(SOURCE RECORDS begins)

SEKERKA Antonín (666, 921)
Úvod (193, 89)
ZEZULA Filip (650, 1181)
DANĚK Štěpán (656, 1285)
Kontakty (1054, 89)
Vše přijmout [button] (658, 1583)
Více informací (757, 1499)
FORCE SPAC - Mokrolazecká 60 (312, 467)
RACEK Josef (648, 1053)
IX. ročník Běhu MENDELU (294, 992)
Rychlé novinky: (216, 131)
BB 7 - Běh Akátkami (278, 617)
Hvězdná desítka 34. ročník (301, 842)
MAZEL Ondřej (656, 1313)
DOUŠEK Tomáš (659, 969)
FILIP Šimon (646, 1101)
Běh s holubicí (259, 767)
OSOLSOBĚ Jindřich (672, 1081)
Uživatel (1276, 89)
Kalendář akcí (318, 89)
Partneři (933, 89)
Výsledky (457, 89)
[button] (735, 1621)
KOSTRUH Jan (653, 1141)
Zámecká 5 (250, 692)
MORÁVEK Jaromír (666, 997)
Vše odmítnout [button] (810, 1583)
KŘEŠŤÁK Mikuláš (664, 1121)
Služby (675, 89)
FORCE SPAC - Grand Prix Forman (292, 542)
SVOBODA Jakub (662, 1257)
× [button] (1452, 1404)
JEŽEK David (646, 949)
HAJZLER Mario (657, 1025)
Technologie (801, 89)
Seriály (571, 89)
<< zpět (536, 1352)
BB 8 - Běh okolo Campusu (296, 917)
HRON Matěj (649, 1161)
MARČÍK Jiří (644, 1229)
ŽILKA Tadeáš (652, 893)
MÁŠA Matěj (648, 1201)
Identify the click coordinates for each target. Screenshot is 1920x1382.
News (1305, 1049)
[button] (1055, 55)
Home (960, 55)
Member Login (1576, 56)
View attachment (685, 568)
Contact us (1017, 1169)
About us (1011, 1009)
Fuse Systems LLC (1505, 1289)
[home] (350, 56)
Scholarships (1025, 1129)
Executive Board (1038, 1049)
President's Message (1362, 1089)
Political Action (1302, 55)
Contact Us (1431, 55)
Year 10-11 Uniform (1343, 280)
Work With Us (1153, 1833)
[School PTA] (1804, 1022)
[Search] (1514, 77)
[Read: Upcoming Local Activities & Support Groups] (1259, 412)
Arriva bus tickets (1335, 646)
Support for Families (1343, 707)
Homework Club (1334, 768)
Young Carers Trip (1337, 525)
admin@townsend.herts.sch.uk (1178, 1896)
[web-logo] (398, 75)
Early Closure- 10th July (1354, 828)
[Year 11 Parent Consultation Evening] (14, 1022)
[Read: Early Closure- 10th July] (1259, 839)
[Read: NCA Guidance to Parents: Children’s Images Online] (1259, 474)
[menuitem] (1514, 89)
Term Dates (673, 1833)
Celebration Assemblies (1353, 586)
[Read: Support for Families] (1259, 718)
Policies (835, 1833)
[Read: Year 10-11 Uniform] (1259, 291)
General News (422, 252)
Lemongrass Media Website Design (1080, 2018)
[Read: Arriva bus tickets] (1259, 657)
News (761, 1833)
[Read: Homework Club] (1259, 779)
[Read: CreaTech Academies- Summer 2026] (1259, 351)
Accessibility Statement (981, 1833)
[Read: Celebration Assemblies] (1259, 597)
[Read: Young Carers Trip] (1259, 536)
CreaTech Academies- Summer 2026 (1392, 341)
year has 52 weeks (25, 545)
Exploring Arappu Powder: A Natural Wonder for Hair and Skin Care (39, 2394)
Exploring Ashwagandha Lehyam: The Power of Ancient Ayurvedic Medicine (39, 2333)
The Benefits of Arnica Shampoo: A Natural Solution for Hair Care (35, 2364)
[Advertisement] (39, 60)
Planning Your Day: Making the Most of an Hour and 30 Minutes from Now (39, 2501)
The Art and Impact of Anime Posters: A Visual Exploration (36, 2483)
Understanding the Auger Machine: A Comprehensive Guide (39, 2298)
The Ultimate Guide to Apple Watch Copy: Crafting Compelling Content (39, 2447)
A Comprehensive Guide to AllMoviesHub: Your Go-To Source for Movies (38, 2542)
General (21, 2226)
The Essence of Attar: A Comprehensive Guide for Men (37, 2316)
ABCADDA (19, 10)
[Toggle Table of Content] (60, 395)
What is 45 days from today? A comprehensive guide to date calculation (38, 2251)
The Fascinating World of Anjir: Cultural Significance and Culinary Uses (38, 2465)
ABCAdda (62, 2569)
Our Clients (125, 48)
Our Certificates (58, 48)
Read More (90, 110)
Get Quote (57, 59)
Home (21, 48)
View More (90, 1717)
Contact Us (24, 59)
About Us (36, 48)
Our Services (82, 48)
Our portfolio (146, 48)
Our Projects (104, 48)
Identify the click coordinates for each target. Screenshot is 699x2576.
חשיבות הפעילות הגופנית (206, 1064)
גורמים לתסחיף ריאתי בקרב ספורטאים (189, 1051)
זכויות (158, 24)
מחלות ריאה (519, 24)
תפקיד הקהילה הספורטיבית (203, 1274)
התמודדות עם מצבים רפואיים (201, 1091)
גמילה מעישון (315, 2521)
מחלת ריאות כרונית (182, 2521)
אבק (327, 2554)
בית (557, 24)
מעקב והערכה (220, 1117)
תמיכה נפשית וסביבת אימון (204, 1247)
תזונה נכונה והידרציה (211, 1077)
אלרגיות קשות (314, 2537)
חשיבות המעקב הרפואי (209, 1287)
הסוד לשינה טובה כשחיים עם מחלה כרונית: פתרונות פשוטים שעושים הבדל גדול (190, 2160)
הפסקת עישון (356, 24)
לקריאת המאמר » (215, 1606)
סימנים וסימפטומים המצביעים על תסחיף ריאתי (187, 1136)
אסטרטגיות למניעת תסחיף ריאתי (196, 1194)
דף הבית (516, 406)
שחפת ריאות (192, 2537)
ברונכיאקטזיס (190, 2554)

(SOURCE RECORDS ends)

### ABOUT THIS TASK:
Your answer must be the line containing "גמילה מעישון (315, 2521)" and every line after it through the end of the records above, reproduced exactly and alone.

### RESULT OF THE TASK:
גמילה מעישון (315, 2521)
מחלת ריאות כרונית (182, 2521)
אבק (327, 2554)
בית (557, 24)
מעקב והערכה (220, 1117)
תמיכה נפשית וסביבת אימון (204, 1247)
תזונה נכונה והידרציה (211, 1077)
אלרגיות קשות (314, 2537)
חשיבות המעקב הרפואי (209, 1287)
הסוד לשינה טובה כשחיים עם מחלה כרונית: פתרונות פשוטים שעושים הבדל גדול (190, 2160)
הפסקת עישון (356, 24)
לקריאת המאמר » (215, 1606)
סימנים וסימפטומים המצביעים על תסחיף ריאתי (187, 1136)
אסטרטגיות למניעת תסחיף ריאתי (196, 1194)
דף הבית (516, 406)
שחפת ריאות (192, 2537)
ברונכיאקטזיס (190, 2554)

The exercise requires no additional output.